Useful Links & Websites
Life In The UK: Family Law Issues
Going through a relationship breakdown is an emotional and difficult time for anyone, but when you find yourself having to do this whilst living in a country that is not your home, it can feel even more daunting.
As one of the world’s leading law firms, we work with international families and their children. We aim to help families achieve a good settlement in the complex minefield surrounding international law here and abroad.
There are many misconceptions and differences in international family law in England, here are a few of the most common:
• England only ever applies English law. Many countries apply the law of the country with which a couple may have the closest connection. There are many expats who have been most disconcerted when they have expected their own domestic law to be used
• Marital agreements. England ignores marital agreements where there was no independent legal advice and disclosure. Many countries have a culture of marital agreements yet either with no legal advice or one joint lawyer. There is often considerable anger when it is discovered that a marital agreement will have little effect
• Financial outcomes. In deciding financial outcomes on divorce, England presumes that each spouse has made an equal contribution to the marriage, albeit in different ways. They are treated equally. There is no need to prove equal contribution. This is very different. Some expats are from countries where there is no gender equality and the continued emphasis by English law and English lawyers on gender equality infuriates and can be hard to comprehend. Even with the many countries where there is gender equality, most still require an analysis of the respective contribution, giving more weight to financial contribution than being a homemaker and raising the children
• Divorce proceedings have to be issued very fast. If the expat family has connections with another EU member state. EU law says that the country where the proceedings are lodged first deals with matters, even if there is a lesser close connection. Financial outcomes around Europe differ dramatically. So speed is essential to secure the best financial outcome even though sadly this detracts from any attempts to reconcile, negotiate or mediate
• Extra-territorial effect. In exceptional circumstances, England and Wales will make orders which have effect abroad. So-called extra-territorial effect. However, it will make orders to prevent forced marriage, FGM and similar to take effect abroad for someone with English connections
• Foreign assets, real property, bank accounts and other resources held abroad. The English courts regularly make orders, on divorce, in respect of foreign assets, real property, bank accounts and other resources held abroad. Courts in some countries will only make orders in respect of assets actually held in their country. Having a divorce in England might mean that financial orders are required in respect of assets held at home or abroad
• Financial disclosure. The courts in England and Wales have some of the most extensive financial disclosure powers around the world. Assets held in foreign trusts, bank accounts or companies, or even in the name of somebody else on behalf of another, will be fully taken into account in coming to a fair outcome
• Children cannot be taken abroad without the permission of both parents. England is one of the most vigourous countries around the world in pursuing the return of abducted children, working closely with governments and lawyers in other countries
• Parliamentary statutes. Family law is not mostly found in Parliamentary statutes. Some is in EU law, at least until we leave the EU. Most law is found from judges decisions in reported cases. It is acknowledged this makes it more difficult to understand what the law is. It does however, mean there is much flexibility and discretion in individual cases and opportunity to change with the times.

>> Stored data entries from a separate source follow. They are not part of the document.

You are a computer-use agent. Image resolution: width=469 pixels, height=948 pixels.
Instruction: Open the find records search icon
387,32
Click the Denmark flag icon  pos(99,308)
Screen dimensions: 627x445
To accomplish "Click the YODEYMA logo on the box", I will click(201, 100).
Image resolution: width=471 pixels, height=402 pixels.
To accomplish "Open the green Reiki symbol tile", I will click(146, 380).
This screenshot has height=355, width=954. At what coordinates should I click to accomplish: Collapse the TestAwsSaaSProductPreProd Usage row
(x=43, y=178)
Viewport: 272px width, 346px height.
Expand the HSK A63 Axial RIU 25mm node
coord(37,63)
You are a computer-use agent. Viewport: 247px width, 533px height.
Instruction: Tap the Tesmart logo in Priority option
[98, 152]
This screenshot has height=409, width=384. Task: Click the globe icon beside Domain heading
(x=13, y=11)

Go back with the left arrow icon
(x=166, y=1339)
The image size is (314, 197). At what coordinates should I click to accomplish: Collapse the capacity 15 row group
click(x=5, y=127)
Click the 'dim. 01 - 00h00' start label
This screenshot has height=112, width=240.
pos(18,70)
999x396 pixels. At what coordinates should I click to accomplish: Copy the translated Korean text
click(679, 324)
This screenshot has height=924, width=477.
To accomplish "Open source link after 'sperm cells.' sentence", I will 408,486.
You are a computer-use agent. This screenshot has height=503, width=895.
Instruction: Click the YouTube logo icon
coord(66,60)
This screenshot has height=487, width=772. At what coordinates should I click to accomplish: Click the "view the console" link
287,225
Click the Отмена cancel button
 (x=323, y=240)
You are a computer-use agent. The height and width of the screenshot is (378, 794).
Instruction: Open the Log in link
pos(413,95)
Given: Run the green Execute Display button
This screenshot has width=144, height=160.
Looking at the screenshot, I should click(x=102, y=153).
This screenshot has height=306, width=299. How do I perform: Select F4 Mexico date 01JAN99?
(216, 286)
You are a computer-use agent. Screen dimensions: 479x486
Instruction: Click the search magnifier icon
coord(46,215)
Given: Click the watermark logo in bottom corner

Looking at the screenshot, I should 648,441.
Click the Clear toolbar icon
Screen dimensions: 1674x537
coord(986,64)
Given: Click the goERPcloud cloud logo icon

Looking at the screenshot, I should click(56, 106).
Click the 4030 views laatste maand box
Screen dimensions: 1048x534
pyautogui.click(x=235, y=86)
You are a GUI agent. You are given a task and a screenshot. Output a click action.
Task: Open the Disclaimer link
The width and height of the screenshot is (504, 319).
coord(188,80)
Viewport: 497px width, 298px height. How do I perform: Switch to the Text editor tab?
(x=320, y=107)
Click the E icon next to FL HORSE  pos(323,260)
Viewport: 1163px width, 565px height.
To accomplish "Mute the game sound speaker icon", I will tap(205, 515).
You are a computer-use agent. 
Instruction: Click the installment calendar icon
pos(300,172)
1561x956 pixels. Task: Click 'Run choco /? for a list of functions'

Other Family Law Issues For Expatriates
Recognition of foreign marriages and divorces
England and Wales has a very liberal policy and will recognise most marriages and divorces abroad. The primary exception is some talaqs granted abroad without reference to any registration system. We recognise polygamous marriages entered into abroad. England has same-sex marriage and civil partnerships and will invariably recognise those relationships entered into abroad. However, family law and immigration law can sometimes have different requirements. England has no system of registration of foreign marriages and divorces.
A divorce can be obtained even if the marriage took place abroad, even if one spouse is abroad, even if the assets are abroad, even if neither are English nationals, even if the breakdown occurred abroad, and even if there is a marital agreement saying it should occur abroad.
If there are divorce proceedings here and abroad then, apart from with EU countries, England will decide which country has the closest connection to the family. If it is the other country, England will stop its own proceedings, technically known as a stay, so they can go ahead in the other country.
If there is an English divorce, then the English courts will deal with the financial aspects. This includes all assets of both spouses, wherever they may be in the world, and in whosever name they may be held. A settlement will only occur when the full financial picture is known. The disclosure process is often very extensive, can be highly intrusive, is expensive on legal costs and yet of fundamental importance to produce a fair outcome. Trying to avoid giving self-disclosure, hiding assets or misrepresenting finances is rarely successful. Most often it results in higher orders and costs penalties.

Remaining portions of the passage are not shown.